Extracted records
◆ ◆ ◆ ◆ ◆

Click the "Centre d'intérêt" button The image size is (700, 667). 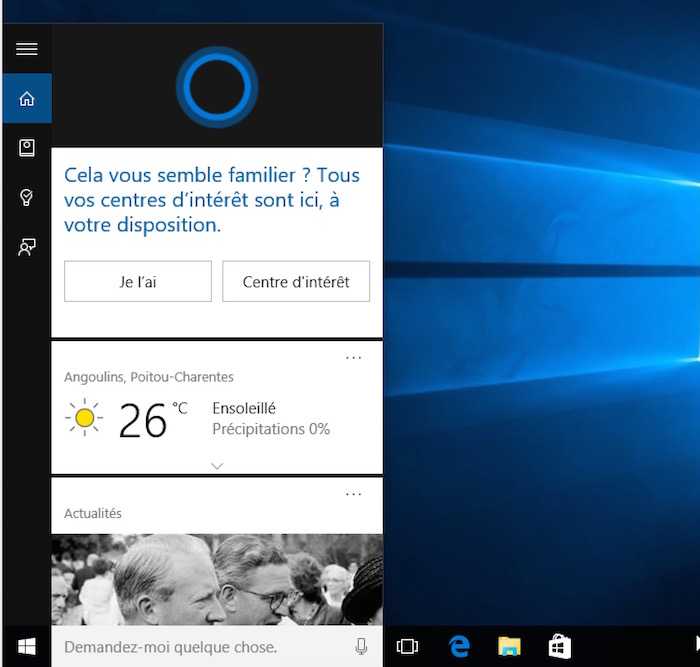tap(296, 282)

◆ ◆ ◆ ◆ ◆

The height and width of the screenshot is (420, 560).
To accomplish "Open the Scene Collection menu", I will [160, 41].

◆ ◆ ◆ ◆ ◆

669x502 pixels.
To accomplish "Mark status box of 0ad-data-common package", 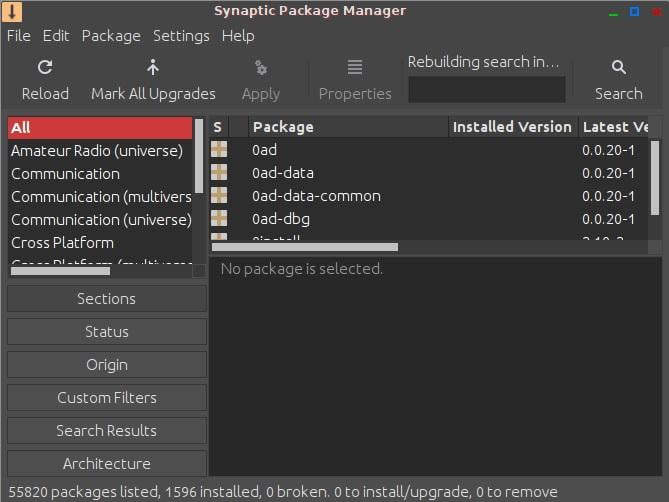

◆ ◆ ◆ ◆ ◆

Please set down, exactly and with no pictures, the lines in the entries above starting at the one holding "669x502 pixels." and ending at the one holding "status box of", ends included.

669x502 pixels.
To accomplish "Mark status box of 0ad-data-common package", 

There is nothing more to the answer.